• _Task objective_
Copy the entries verbatim, beginning at the first line and continuing through the line containing "point(324,109)".

• _Data section_

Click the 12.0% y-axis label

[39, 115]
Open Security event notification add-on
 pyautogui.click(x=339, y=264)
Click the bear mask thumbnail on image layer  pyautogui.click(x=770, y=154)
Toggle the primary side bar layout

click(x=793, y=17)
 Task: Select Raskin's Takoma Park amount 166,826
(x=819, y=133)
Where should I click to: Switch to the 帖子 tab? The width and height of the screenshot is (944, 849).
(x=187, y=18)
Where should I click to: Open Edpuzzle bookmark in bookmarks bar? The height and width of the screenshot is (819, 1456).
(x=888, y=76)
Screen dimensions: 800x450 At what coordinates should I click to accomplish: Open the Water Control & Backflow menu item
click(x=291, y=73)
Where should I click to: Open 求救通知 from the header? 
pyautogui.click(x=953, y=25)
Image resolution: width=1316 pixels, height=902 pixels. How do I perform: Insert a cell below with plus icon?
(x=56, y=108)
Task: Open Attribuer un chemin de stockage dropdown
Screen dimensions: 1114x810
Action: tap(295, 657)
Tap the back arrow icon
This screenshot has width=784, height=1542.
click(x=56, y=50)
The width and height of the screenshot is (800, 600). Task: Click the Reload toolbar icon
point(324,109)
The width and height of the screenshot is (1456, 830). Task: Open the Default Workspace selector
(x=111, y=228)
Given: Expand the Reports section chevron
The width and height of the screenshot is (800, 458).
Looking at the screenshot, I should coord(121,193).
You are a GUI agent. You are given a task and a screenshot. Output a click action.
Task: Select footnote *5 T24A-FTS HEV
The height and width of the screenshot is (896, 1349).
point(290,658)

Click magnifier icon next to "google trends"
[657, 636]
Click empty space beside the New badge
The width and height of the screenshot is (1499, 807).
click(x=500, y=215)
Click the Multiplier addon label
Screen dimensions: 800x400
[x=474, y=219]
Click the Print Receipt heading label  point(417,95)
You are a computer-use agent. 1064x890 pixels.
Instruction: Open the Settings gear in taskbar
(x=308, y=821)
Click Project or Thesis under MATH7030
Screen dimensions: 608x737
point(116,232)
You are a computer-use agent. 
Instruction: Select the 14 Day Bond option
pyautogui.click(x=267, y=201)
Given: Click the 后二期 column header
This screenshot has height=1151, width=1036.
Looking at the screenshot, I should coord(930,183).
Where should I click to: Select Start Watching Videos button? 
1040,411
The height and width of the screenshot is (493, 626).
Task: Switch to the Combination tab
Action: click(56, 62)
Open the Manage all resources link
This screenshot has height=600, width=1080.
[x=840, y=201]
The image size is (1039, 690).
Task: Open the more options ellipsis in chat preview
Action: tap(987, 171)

• _Written reply_
Click the 12.0% y-axis label

[39, 115]
Open Security event notification add-on
 pyautogui.click(x=339, y=264)
Click the bear mask thumbnail on image layer  pyautogui.click(x=770, y=154)
Toggle the primary side bar layout

click(x=793, y=17)
 Task: Select Raskin's Takoma Park amount 166,826
(x=819, y=133)
Where should I click to: Switch to the 帖子 tab? The width and height of the screenshot is (944, 849).
(x=187, y=18)
Where should I click to: Open Edpuzzle bookmark in bookmarks bar? The height and width of the screenshot is (819, 1456).
(x=888, y=76)
Screen dimensions: 800x450 At what coordinates should I click to accomplish: Open the Water Control & Backflow menu item
click(x=291, y=73)
Where should I click to: Open 求救通知 from the header? 
pyautogui.click(x=953, y=25)
Image resolution: width=1316 pixels, height=902 pixels. How do I perform: Insert a cell below with plus icon?
(x=56, y=108)
Task: Open Attribuer un chemin de stockage dropdown
Screen dimensions: 1114x810
Action: tap(295, 657)
Tap the back arrow icon
This screenshot has width=784, height=1542.
click(x=56, y=50)
The width and height of the screenshot is (800, 600). Task: Click the Reload toolbar icon
point(324,109)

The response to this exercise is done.